Silvana conta que, no horário de almoço, quando ela comia e bebia em prato e copo de alumínio, como sua Mãe de Santo orientou nos primeiros meses como filha de Santo, seu chefe dizia que era parecia um bicho comendo. O presidente da AFA afirma que essa intolerância não atinge somente a funcionária da Semge, mas toda a comunidade adepta ao candomblé. “Quando ele fala, por exemplo, que ela estava comendo igual a um bicho no seu período de resguardo, quer dizer então que todos nós que passamos por esse período e comemos da mesma forma somos bichos também?” questiona. 

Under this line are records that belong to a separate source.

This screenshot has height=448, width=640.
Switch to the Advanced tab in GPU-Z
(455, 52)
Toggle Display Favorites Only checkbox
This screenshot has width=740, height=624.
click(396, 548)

Silvana ainda explica que passou a ser excluída por outros funcionários. “Aqui sempre tem café da manhã, almoço, janta, em que todo mundo se reúne, mas ninguém me chama mais. Antigamente eu participava de qualquer brincadeirinha que tivesse no setor, hoje eles fazem as coisas e não me convidam. Quando eu venho saber, já aconteceu”, conta Silvana. “Esse funcionário público não pode ficar na secretaria sendo intolerante. Ele não tem perfil de servidor porque um servidor nunca faria isso com uma pessoa”, concluiu a funcionária. 

Providências da Semge Em nota, a Semge informou que os fatos já estão sendo apurados, com a colaboração da Secretaria Municipal da Reparação (Semur), para adoção de medidas cabíveis. “A pasta repudia atos de discriminação de qualquer natureza e vai agir no sentido de combater esse tipo de situação, garantindo o respeito no ambiente de trabalho e na prestação de serviços à população”, diz a nota.

A Polícia Civil, por sua vez, informou que deve iniciar a investigação do caso nos próximos dias. “Uma mulher registrou uma ocorrência na 1ª Delegacia, na manhã desta quinta-feira (25), relatando ter sido vítima de racismo religioso em seu local de trabalho. A vítima relatou os assédios que vem sofrendo de um funcionário da instituição. A unidade deve iniciar a apuração do caso”, escreveu a corporação. 

Na última terça (23), o prefeito Bruno Reis (DEM) garantiu que a situação de intolerância religiosa já está sendo apurada e, caso a ofensa seja confirmada, o servidor irá “responder pelas consequências dos seus atos”. De acordo com o prefeito, o servidor acusado das agressões é concursado e já foi identificado. “Conversei com o secretário Thiago Dantas. Foi feita uma denúncia e está sendo apurada. Nós não admitimos. A Prefeitura não aceita, não admite e, se precisarmos punir, vamos fazer de forma exemplar”, afirmou o gestor.